When Tor.com asked me to write something for their Noir Week, I jumped at the chance. Being a fan of sci-fi, fantasy, and noir, this is the ultimate mashup for me.
Noir has lots of connections with sci-fi and fantasy, but lets get something out of the way: Batman is not film noir. I get that the early Batman and Dick Tracy comics drew heavily on Hollywood. The clothing styles, stories and art-deco look were very much inspired by early crime movies. Dick Tracy was modeled after square-jawed actor Jack Holt. The Joker was Conrad Veidt in the Man Who Laughs. However, when Batman movies are made today they take inspiration from the old great looking comics—not from noir. There is nothing I see in The Dark Knight that I would consider truly noir. The same with Sin City and all the comic movies in between—except for the fact that they’re almost black and white at times and they wear hats.
Noir was always small stories about bags of money and women that have men wrapped around their fingers in hopes that he’ll off her husband. It’s never about shooting rocket launchers from helicopters. (Incidentally, you’ll never hear a wailing saxophone wafting in a detective’s Venetian-blinded windows, either. Whenever I see that in a so-called modern noir I think the director was trying too hard).
There are some sci-fi noirs, however, if you’re interested: Blade Runner (1982) and Dark City (1998) are modern ones that pop into my head. I find both a bit too heavy on style when I look at them today. Blade Runner was once one of my favorites, but after endless reissues and edits I’m convinced the movie’s a muddled mess that is an absolute piece of art to look at—and frankly, I thought Harrison Ford’s noir-like voice over should have stayed. Dark City did something that good classic noirs did: It created a whole noir world. Boxing noir The Set-Up takes place in a made-up city that could only exist in a film noir. The semi-documentary The Naked City makes New York City look like the dankest, most dangerous noir city in the world. Dark City does this, too.
12 Monkeys and Children of Men definitely have a noir flavor to them too. Some would call them “future noir.”
But all of these more recent films probably break the rocket launcher/helicopter rule. My picks for sci-fi/fantasy noirs are from the classic era of film noir (1941 through 1959):
1.) The original Cat People (1942). RKO horror producer Val Lewton was just given titles and he came up with movies based on them—and boy, were they good. The crews and actors for these early 1940s film would later work on RKO film noirs like Out of the Past, so it’s no surprise that they ended up looking a lot like Lewton’s horror films. Cat People, about a strange woman who might turn into a jungle cat, is simply brilliant. You don’t actually see the cat until the end—and then, only because of RKO’s insistence that there be a monster in the movie—up until the film’s climax, you don’t know what to believe. It’s a shadowy, film noir-looking world where you can’t quite see the horror. The 80s remake is not without charm but it’s no noir.

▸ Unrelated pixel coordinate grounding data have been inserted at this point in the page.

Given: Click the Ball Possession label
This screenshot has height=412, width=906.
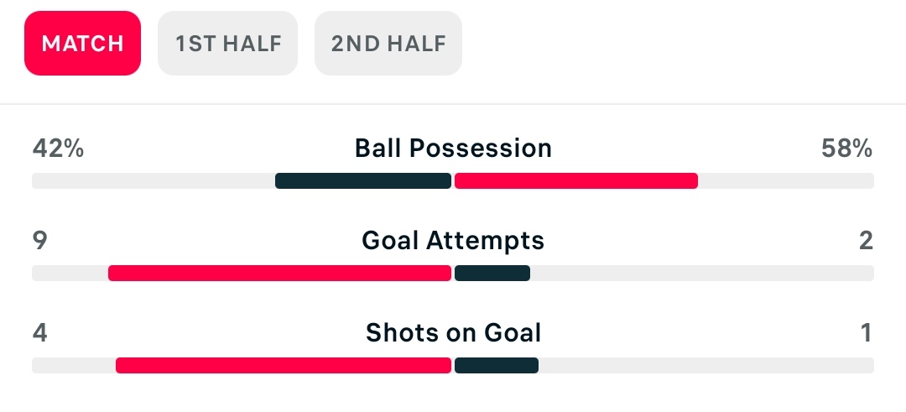Looking at the screenshot, I should (453, 149).
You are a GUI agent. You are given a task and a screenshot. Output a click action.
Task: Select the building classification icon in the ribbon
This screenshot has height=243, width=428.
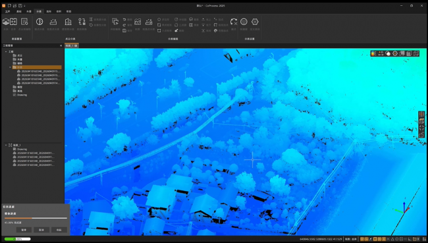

2.) Decoy (1946) is a thrill. Robert Armstrong—the overacting film director from King Kong—plays a gangster that has a bad day. He gets executed, then brought back to life with cyanide gas serum, only to be shot in the back minutes later. The femme fatale is one mean mother. She manages to get enough information from Armstrong to go after his hidden loot, but then she’s chased by cop Sheldon Leonard—the Damon Runyon-spouting fixture in crime movies. The film is outrageous, but it’s not Ed Wood; Decoy is one enjoyable film with one evil femme fatale.
3.) DOA (1950) has one of the most outstanding openings to a movie I’ve ever seen. A man stumbles into a police station to report a murder:
“Who was murdered?”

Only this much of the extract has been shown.